TASK TO CARRY OUT ::
Beginning with the line where "Task: Close the Bulk update Actions dialog" appears, restate each line word for word until the data ends. Pictures do not go in.

THE INPUT ::
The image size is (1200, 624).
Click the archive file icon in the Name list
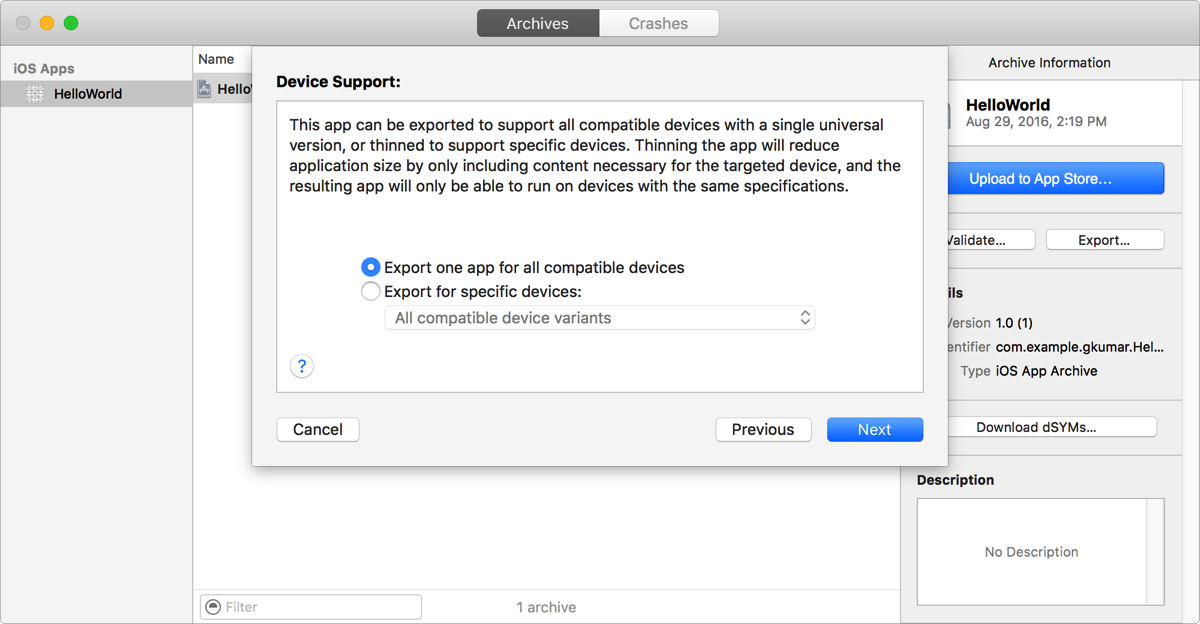click(205, 89)
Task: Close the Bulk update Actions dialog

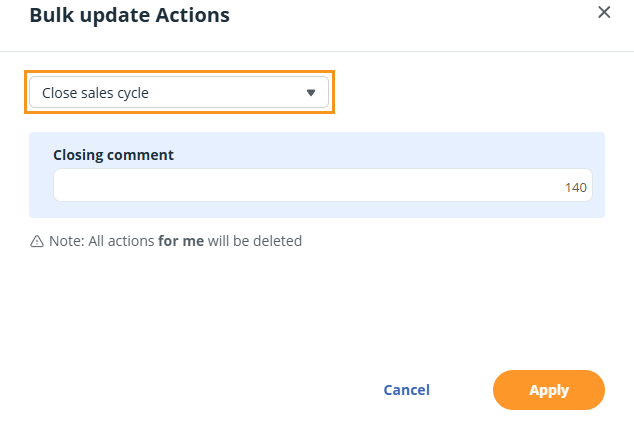Action: coord(603,13)
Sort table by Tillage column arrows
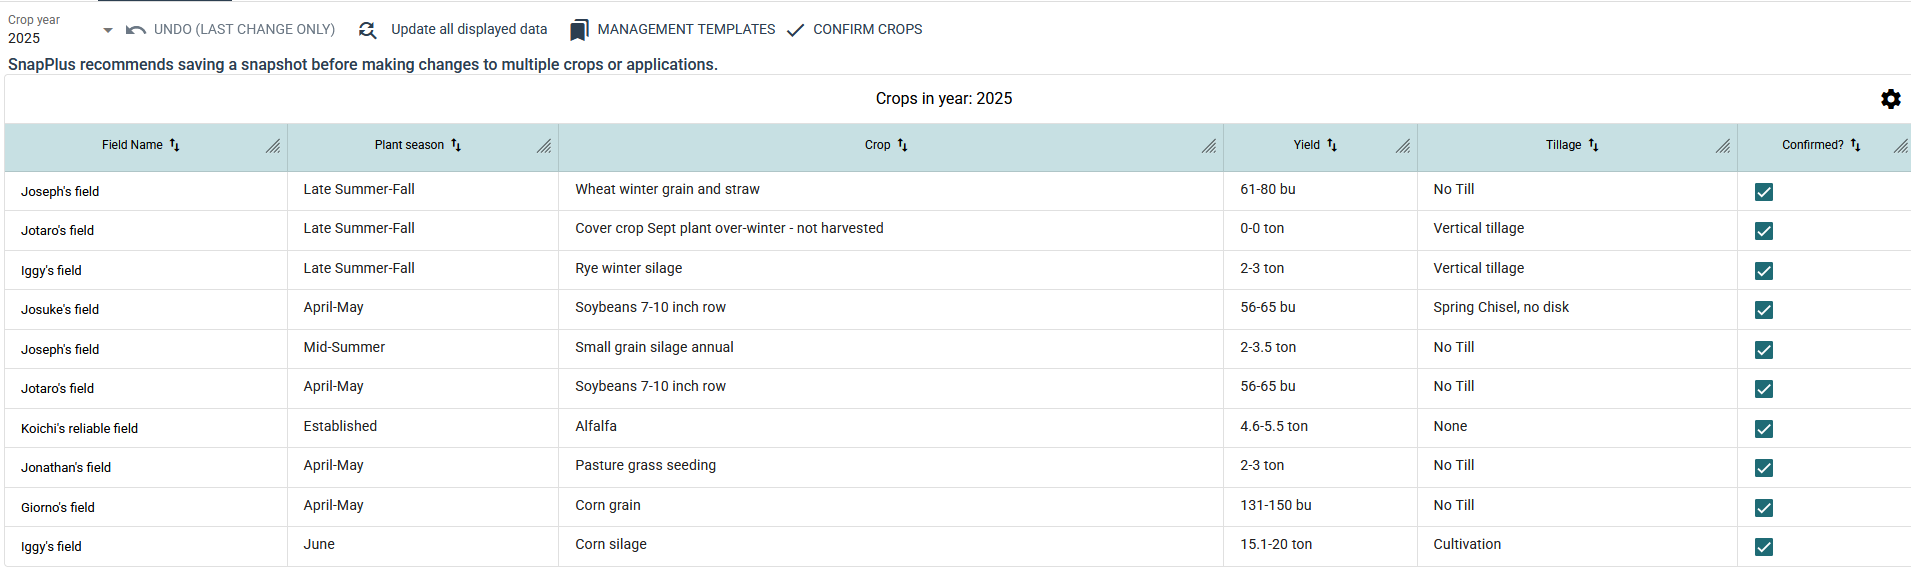Screen dimensions: 1911x571 [x=1594, y=145]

ANSWER ::
Task: Close the Bulk update Actions dialog

Action: coord(603,13)
Sort table by Tillage column arrows
Screen dimensions: 1911x571 [x=1594, y=145]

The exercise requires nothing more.